● The records
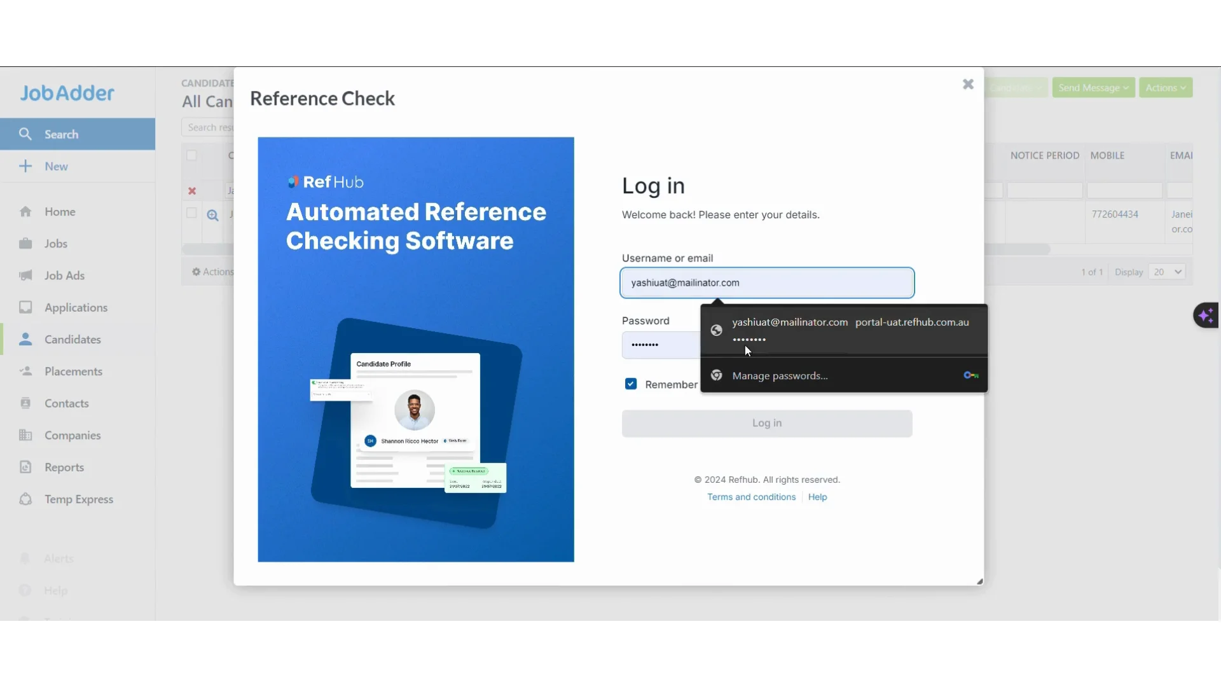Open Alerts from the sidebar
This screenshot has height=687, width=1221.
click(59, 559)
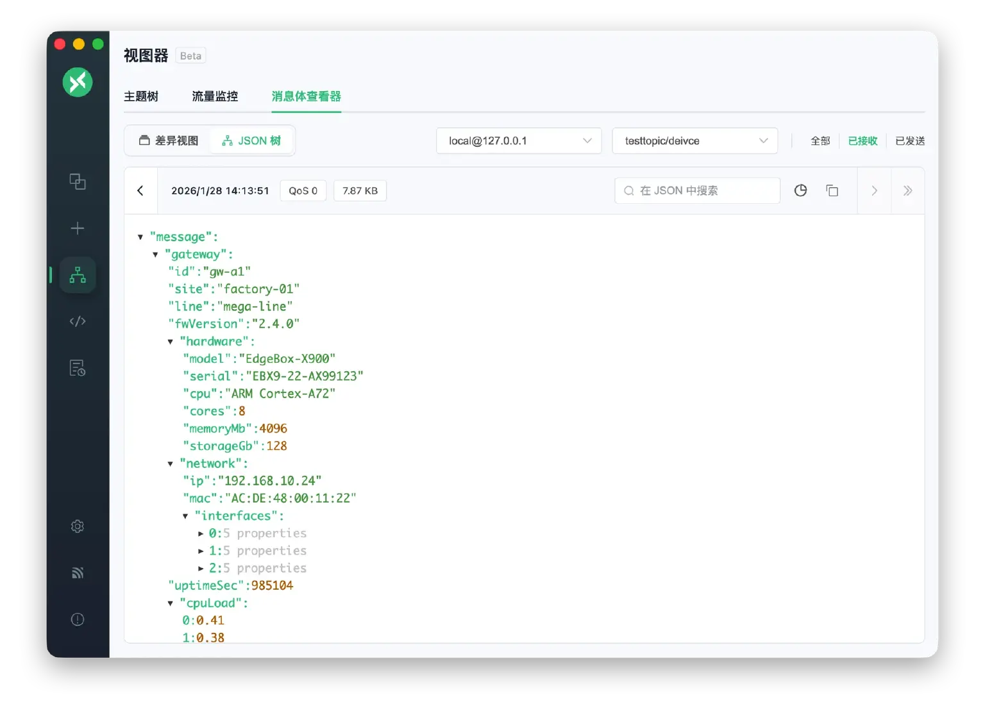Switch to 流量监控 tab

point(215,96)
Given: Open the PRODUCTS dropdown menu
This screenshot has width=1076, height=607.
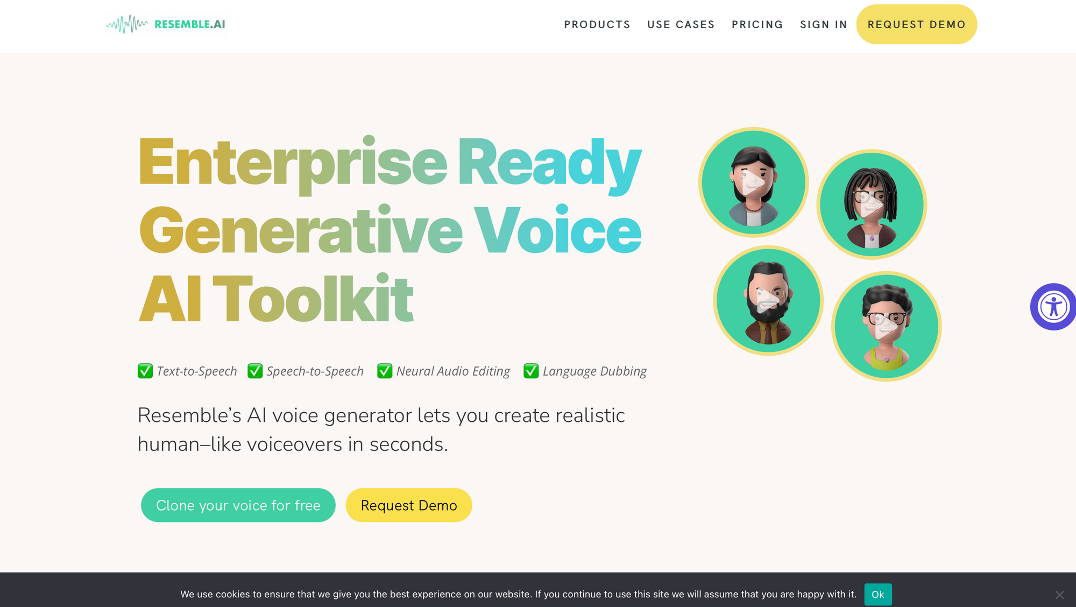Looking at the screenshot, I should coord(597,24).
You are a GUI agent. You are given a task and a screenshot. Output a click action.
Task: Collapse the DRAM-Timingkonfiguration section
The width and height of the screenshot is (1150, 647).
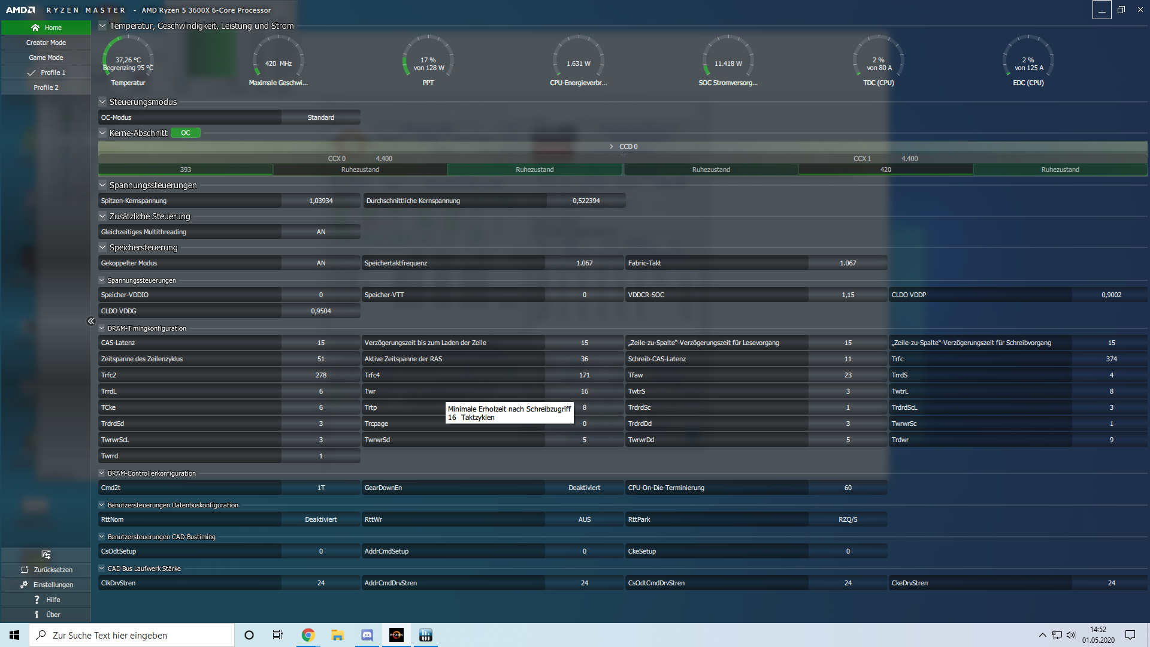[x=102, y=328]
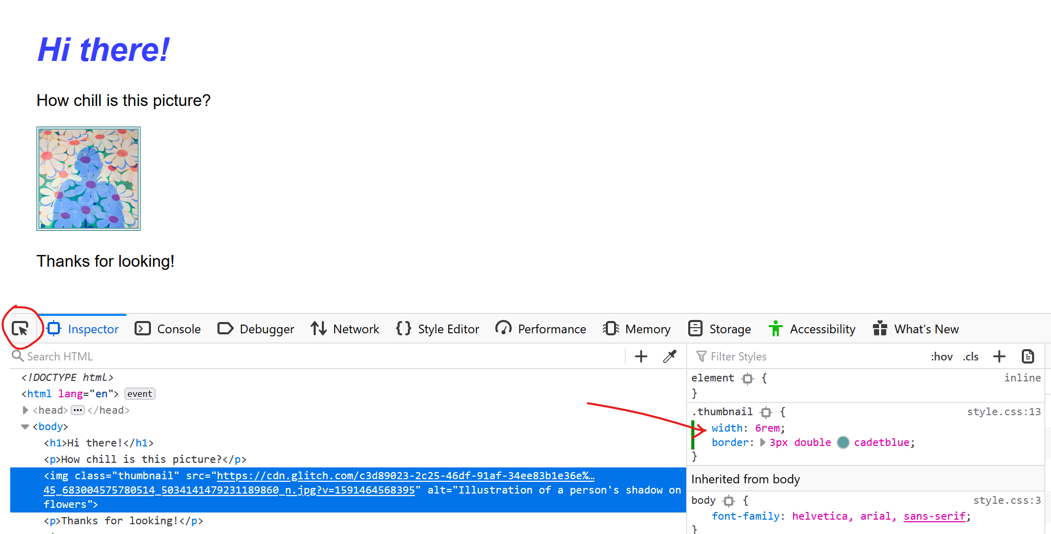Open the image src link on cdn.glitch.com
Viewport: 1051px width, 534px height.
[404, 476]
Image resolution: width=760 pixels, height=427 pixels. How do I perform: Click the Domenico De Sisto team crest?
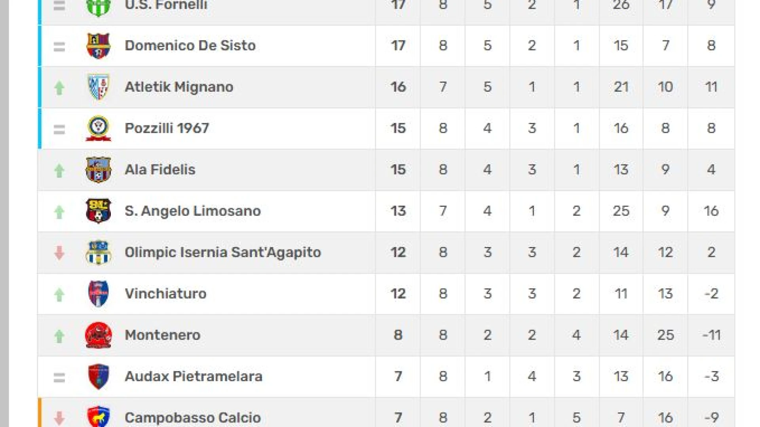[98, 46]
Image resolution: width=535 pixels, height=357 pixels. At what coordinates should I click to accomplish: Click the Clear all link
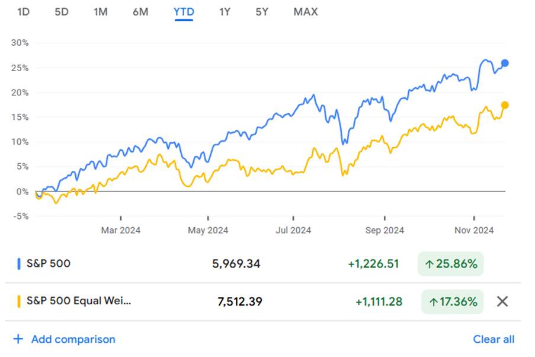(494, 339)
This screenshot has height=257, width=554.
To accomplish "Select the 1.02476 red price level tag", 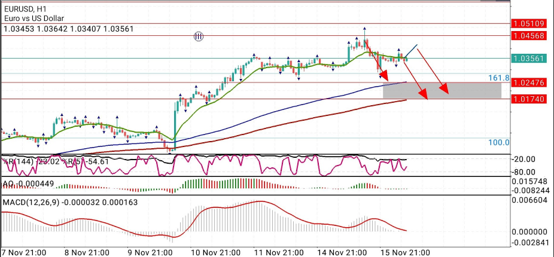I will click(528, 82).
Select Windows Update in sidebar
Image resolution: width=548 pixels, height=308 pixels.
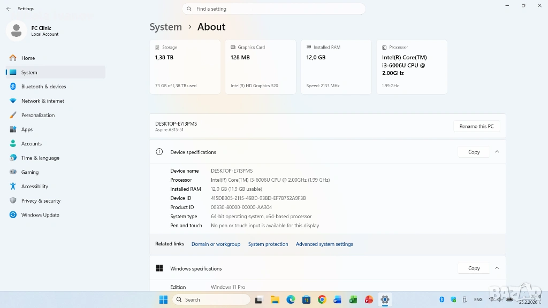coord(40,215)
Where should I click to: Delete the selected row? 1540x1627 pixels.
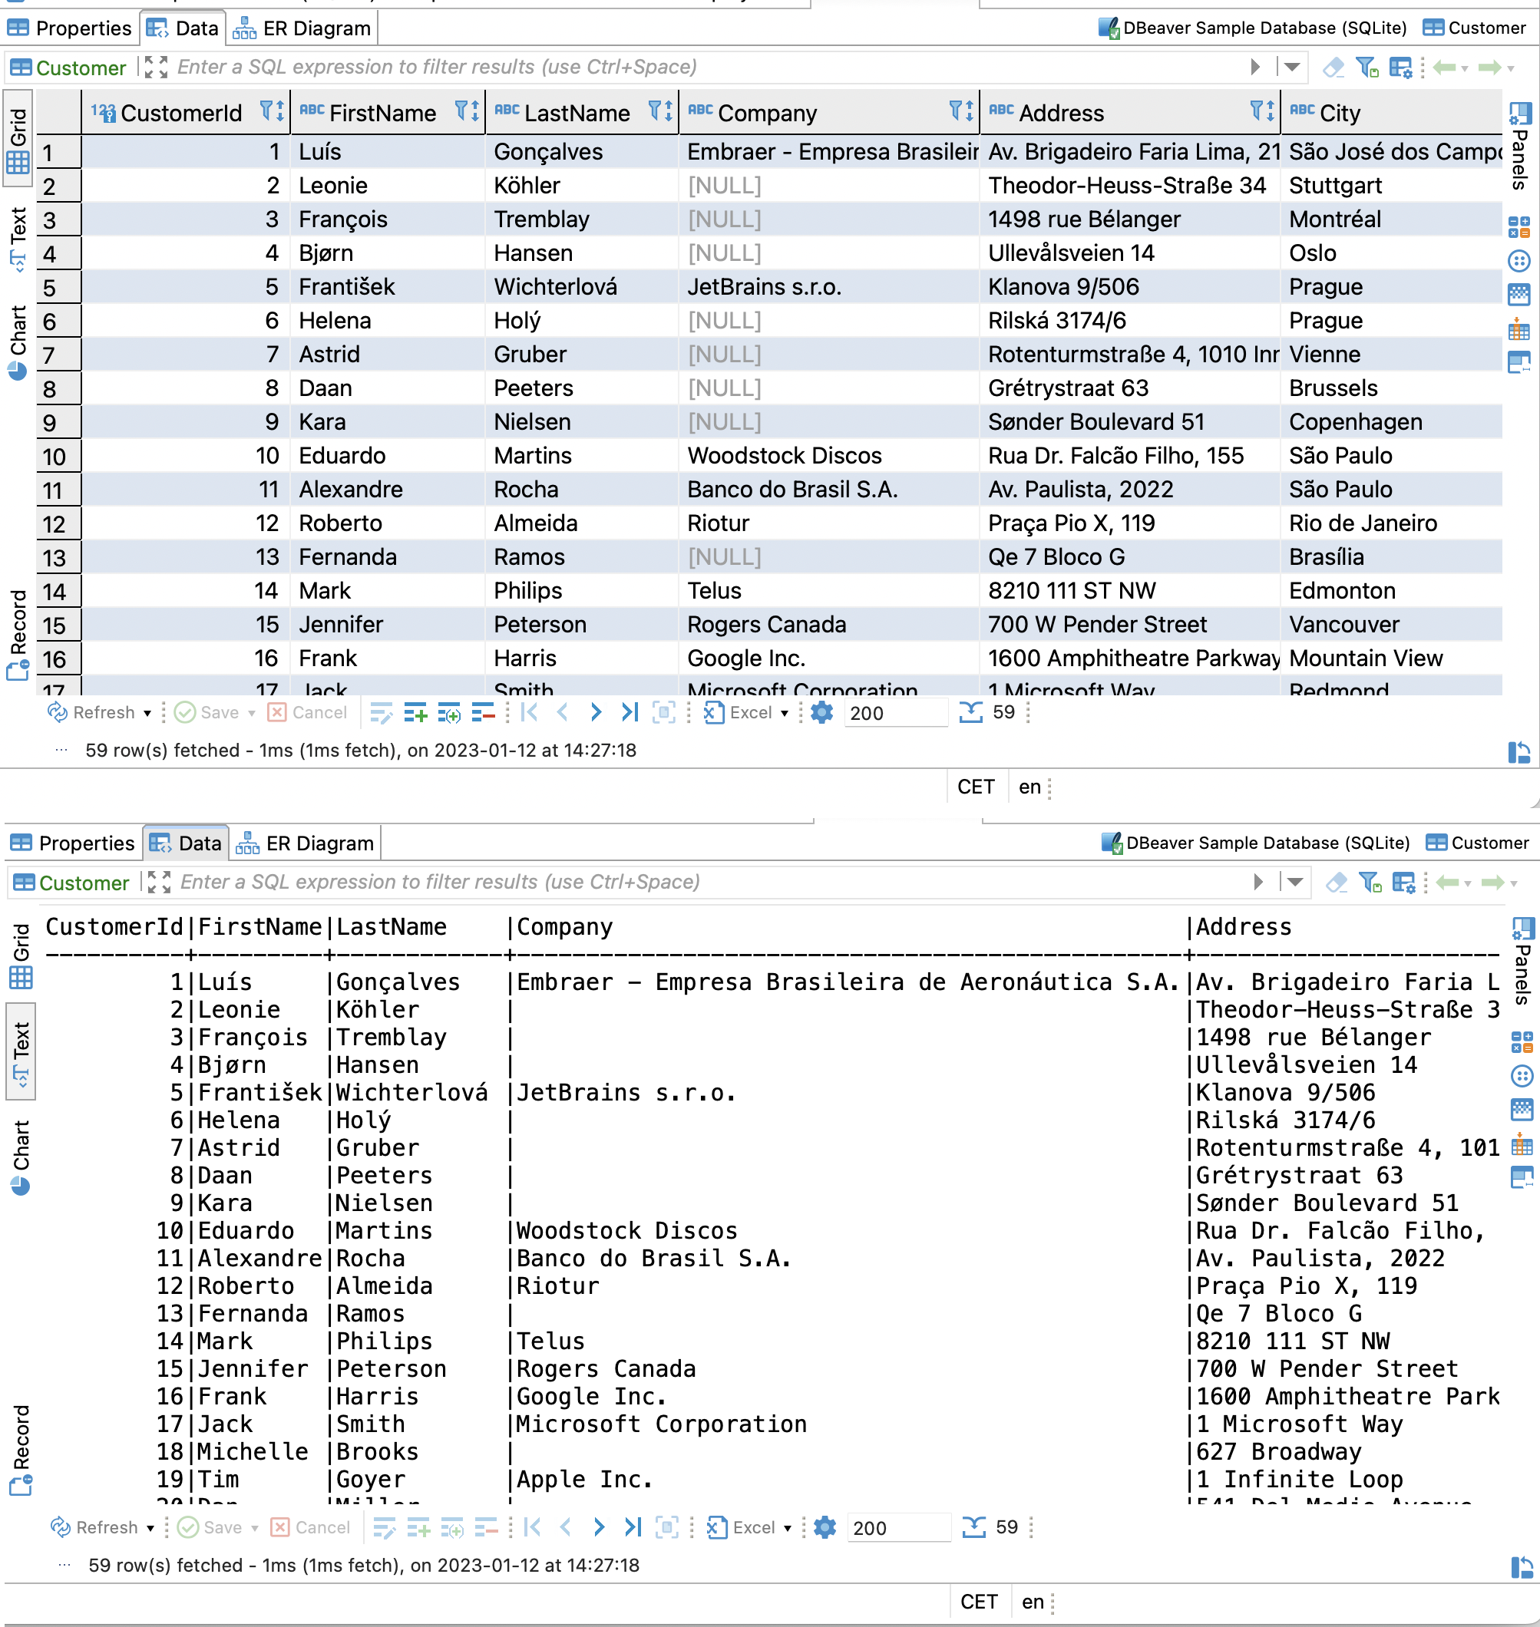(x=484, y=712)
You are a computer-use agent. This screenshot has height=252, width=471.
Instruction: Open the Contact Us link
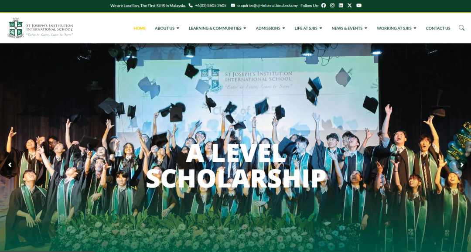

● Task goal
Transfer the stretch of rows from the line containing "Select Windows Update in sidebar" through the end of the rows, requests included, adding 10 to every coordinate in the answers. Leave the pictures out.

● Task solution
Select Windows Update in sidebar
Image resolution: width=548 pixels, height=308 pixels.
coord(50,225)
Where should I click to: Delete the selected row? 1540x1627 pixels.
(x=494, y=722)
You are a computer-use agent. This screenshot has height=252, width=471.
Instruction: Open the Contact Us link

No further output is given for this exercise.